▸ **Exercise goal**
Please copy the records word for word, from the line with "This screenshot has height=525, width=807." up to and including the last line of the records. Leave the pictures out.

▸ **Recorded information**
--- Start ---
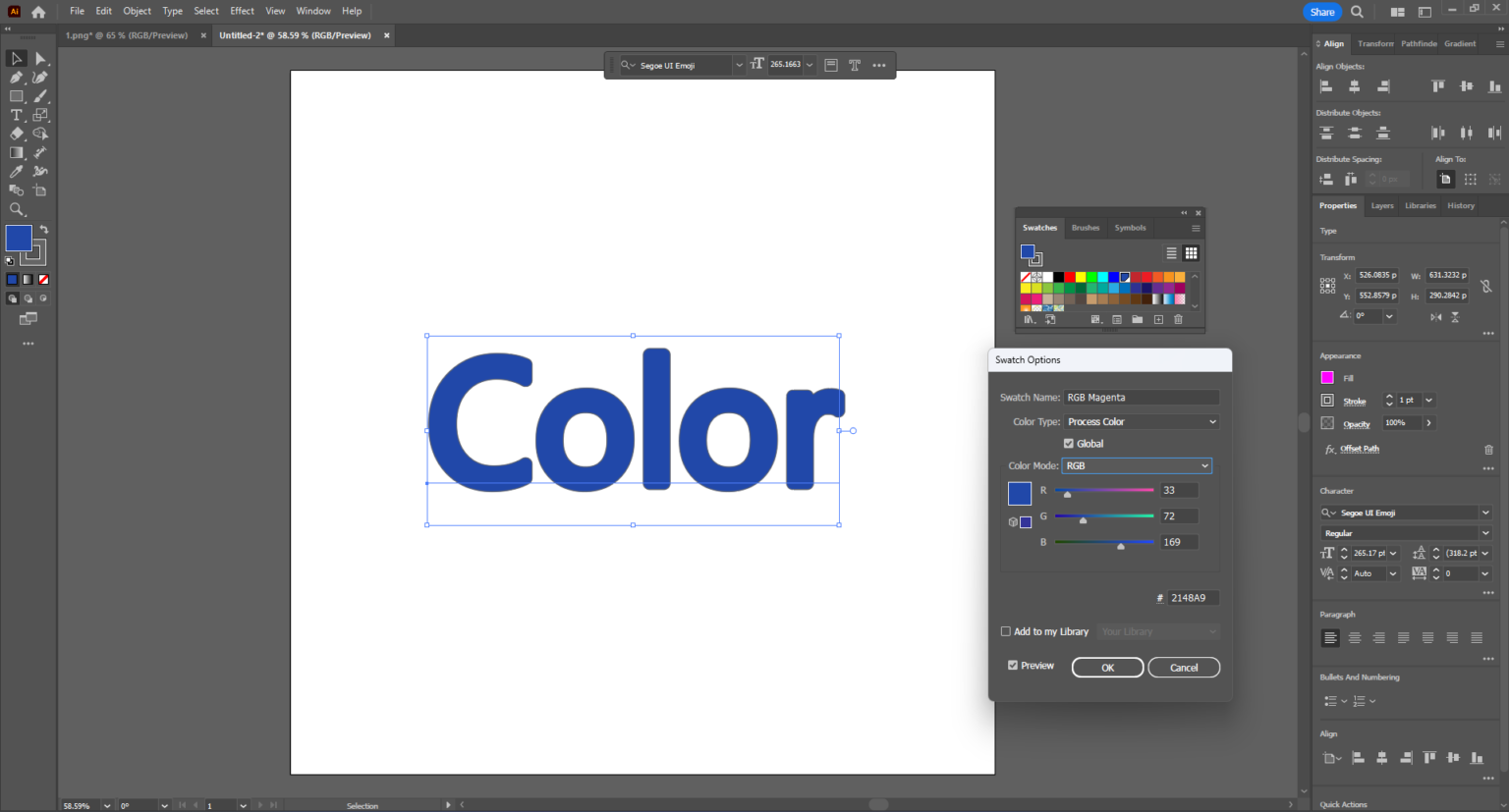Open the New Swatch icon in Swatches panel
1509x812 pixels.
pos(1158,319)
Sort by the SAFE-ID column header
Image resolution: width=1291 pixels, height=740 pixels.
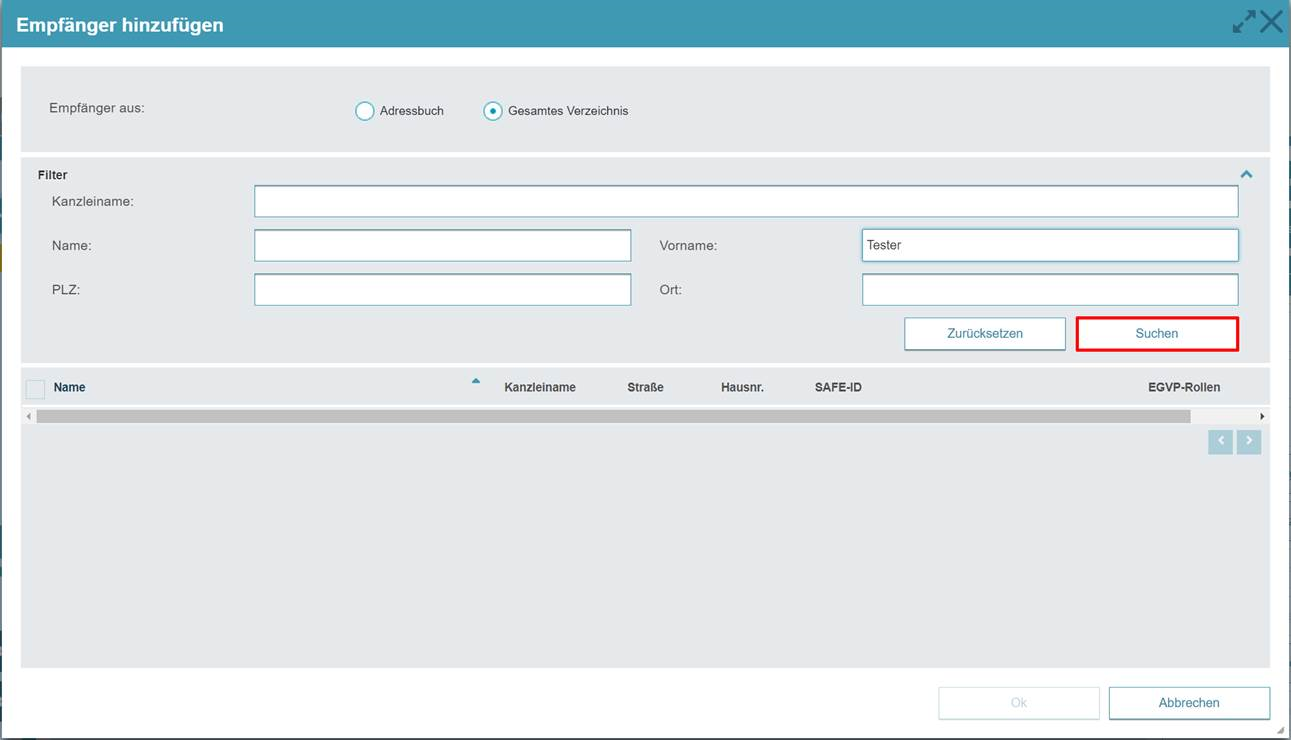click(x=838, y=387)
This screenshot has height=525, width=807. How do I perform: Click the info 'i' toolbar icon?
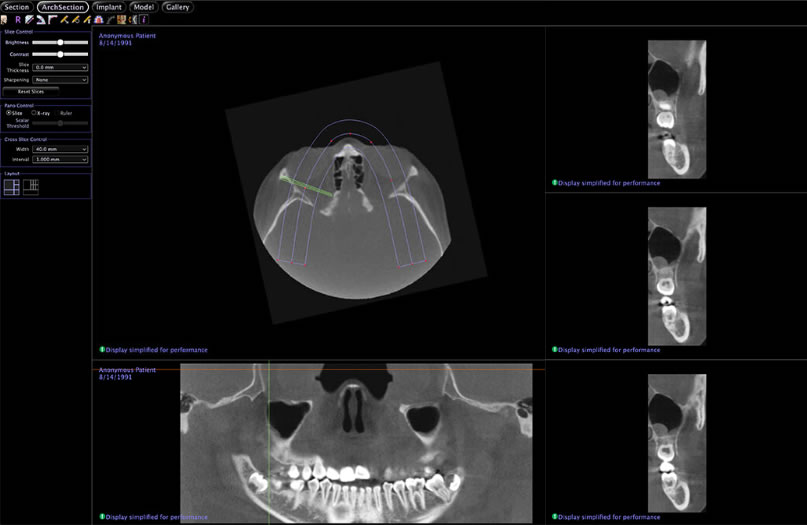click(x=144, y=19)
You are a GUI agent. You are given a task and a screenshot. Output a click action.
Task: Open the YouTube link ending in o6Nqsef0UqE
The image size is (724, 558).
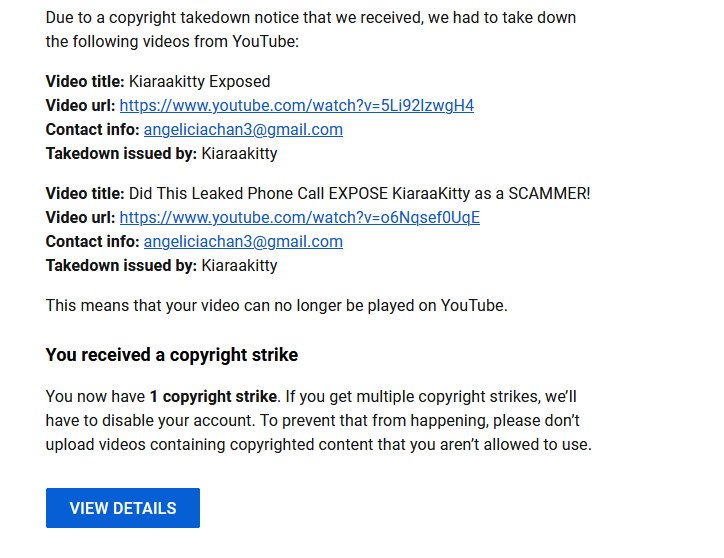tap(300, 218)
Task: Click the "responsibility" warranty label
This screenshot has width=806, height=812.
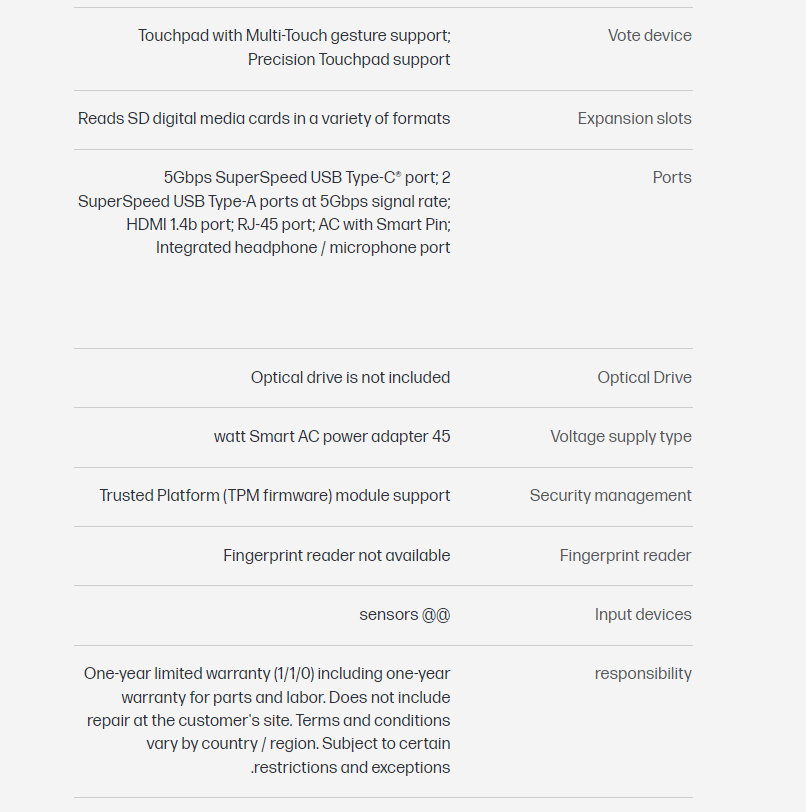Action: (x=643, y=674)
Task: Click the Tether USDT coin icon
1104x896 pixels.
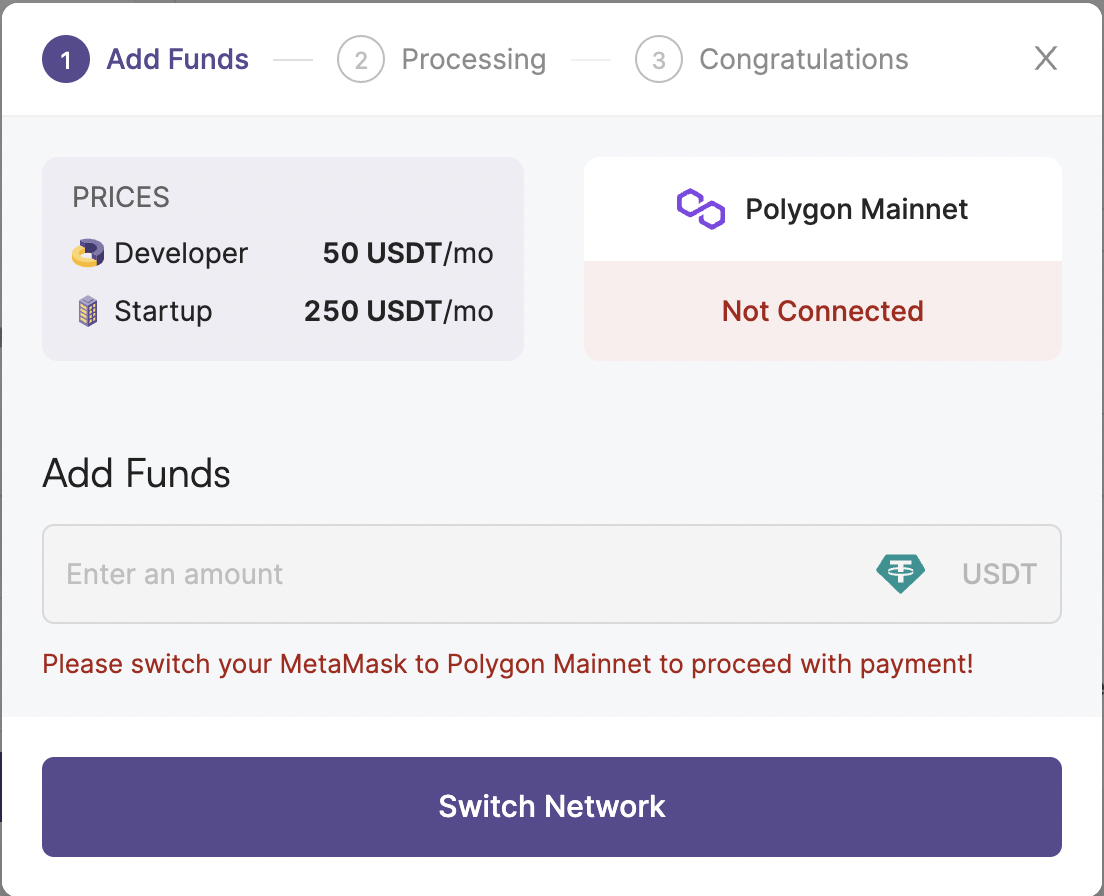Action: pyautogui.click(x=901, y=574)
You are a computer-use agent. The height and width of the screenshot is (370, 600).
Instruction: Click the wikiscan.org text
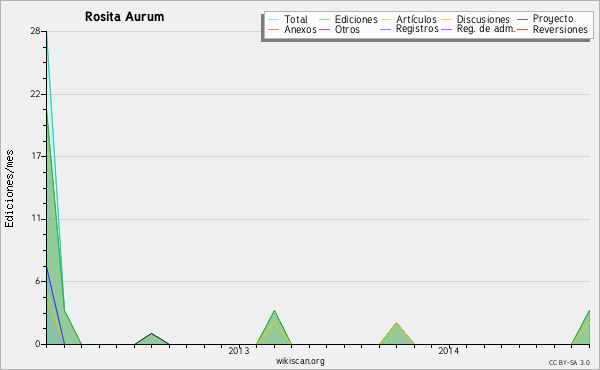(300, 361)
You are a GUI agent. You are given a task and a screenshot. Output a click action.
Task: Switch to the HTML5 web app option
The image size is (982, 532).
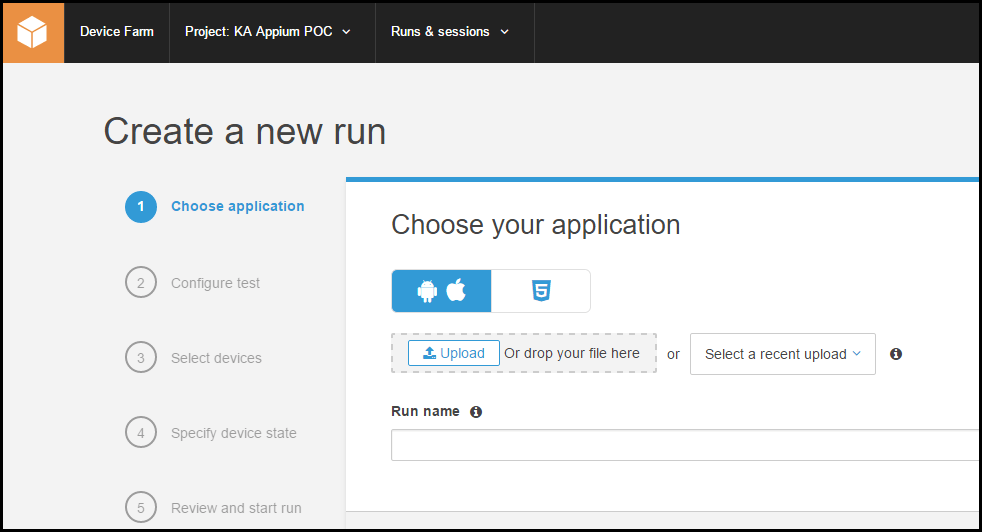(541, 291)
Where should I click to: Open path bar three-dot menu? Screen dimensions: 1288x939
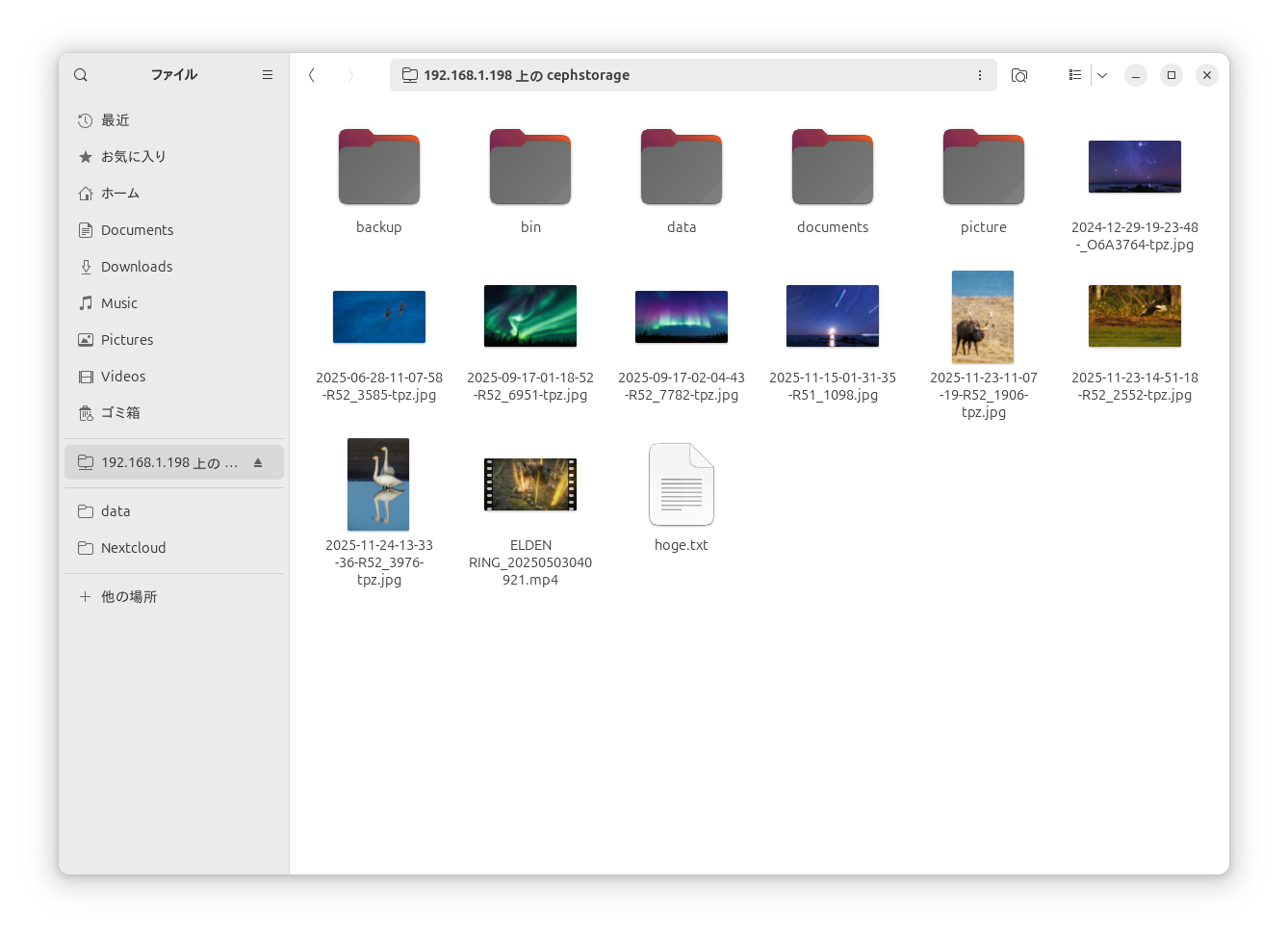click(x=980, y=75)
--- End ---
▸ **Result of this task**
This screenshot has height=525, width=807. How do I perform: Click the info 'i' toolbar icon?
click(x=144, y=19)
You are a GUI agent. You are given a task and a screenshot. Output a click action.
Task: Open the YouTube link ending in o6Nqsef0UqE
The image size is (724, 558).
tap(300, 218)
Task: Click the "responsibility" warranty label
This screenshot has width=806, height=812.
Action: (x=643, y=674)
Task: Click the Tether USDT coin icon
1104x896 pixels.
Action: pyautogui.click(x=901, y=574)
You are a computer-use agent. The height and width of the screenshot is (370, 600).
Instruction: Click the wikiscan.org text
(300, 361)
You are a GUI agent. You are given a task and a screenshot. Output a click action.
Task: Switch to the HTML5 web app option
The image size is (982, 532).
(541, 291)
Where should I click to: Open path bar three-dot menu? Screen dimensions: 1288x939
click(x=980, y=75)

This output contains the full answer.